Extract every line of the records below and reproduce each one character for character, leaving nothing out.
======== Entries provided
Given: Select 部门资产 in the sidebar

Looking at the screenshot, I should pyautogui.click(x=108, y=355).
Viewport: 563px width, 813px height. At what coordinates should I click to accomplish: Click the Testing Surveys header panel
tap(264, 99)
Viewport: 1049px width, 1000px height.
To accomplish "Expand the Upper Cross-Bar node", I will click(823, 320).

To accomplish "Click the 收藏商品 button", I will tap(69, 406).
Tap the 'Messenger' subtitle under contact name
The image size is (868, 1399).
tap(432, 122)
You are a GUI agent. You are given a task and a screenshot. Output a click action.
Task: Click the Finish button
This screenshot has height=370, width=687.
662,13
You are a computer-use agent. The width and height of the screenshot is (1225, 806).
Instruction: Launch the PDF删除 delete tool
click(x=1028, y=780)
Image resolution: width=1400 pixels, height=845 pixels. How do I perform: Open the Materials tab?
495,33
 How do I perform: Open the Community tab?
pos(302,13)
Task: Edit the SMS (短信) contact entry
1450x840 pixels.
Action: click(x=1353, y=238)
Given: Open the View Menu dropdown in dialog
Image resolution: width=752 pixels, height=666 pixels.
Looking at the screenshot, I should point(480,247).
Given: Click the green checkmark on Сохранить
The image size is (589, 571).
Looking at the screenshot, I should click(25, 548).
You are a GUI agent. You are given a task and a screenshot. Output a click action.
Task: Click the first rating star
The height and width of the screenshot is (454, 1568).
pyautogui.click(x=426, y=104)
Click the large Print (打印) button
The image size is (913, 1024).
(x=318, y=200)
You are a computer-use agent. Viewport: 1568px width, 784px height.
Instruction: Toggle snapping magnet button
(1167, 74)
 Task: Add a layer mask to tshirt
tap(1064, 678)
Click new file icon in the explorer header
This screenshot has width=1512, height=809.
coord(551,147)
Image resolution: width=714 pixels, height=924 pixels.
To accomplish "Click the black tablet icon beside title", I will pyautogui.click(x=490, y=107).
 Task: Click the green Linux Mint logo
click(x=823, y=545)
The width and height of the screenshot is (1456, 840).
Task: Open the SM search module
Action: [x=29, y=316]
================
→ **Output**:
Given: Select 部门资产 in the sidebar

Looking at the screenshot, I should pyautogui.click(x=108, y=355).
Viewport: 563px width, 813px height. At what coordinates should I click to accomplish: Click the Testing Surveys header panel
tap(264, 99)
Viewport: 1049px width, 1000px height.
To accomplish "Expand the Upper Cross-Bar node", I will click(823, 320).

To accomplish "Click the 收藏商品 button", I will tap(69, 406).
Tap the 'Messenger' subtitle under contact name
The image size is (868, 1399).
tap(432, 122)
You are a GUI agent. You are given a task and a screenshot. Output a click action.
Task: Click the Finish button
This screenshot has height=370, width=687.
662,13
You are a computer-use agent. The width and height of the screenshot is (1225, 806).
Instruction: Launch the PDF删除 delete tool
click(x=1028, y=780)
Image resolution: width=1400 pixels, height=845 pixels. How do I perform: Open the Materials tab?
495,33
 How do I perform: Open the Community tab?
pos(302,13)
Task: Edit the SMS (短信) contact entry
1450x840 pixels.
Action: click(x=1353, y=238)
Given: Open the View Menu dropdown in dialog
Image resolution: width=752 pixels, height=666 pixels.
Looking at the screenshot, I should point(480,247).
Given: Click the green checkmark on Сохранить
The image size is (589, 571).
Looking at the screenshot, I should click(25, 548).
You are a GUI agent. You are given a task and a screenshot. Output a click action.
Task: Click the first rating star
The height and width of the screenshot is (454, 1568).
pyautogui.click(x=426, y=104)
Click the large Print (打印) button
The image size is (913, 1024).
(x=318, y=200)
You are a computer-use agent. Viewport: 1568px width, 784px height.
Instruction: Toggle snapping magnet button
(1167, 74)
 Task: Add a layer mask to tshirt
tap(1064, 678)
Click new file icon in the explorer header
This screenshot has width=1512, height=809.
coord(551,147)
Image resolution: width=714 pixels, height=924 pixels.
To accomplish "Click the black tablet icon beside title", I will pyautogui.click(x=490, y=107).
 Task: Click the green Linux Mint logo
click(x=823, y=545)
The width and height of the screenshot is (1456, 840).
Task: Open the SM search module
Action: [x=29, y=316]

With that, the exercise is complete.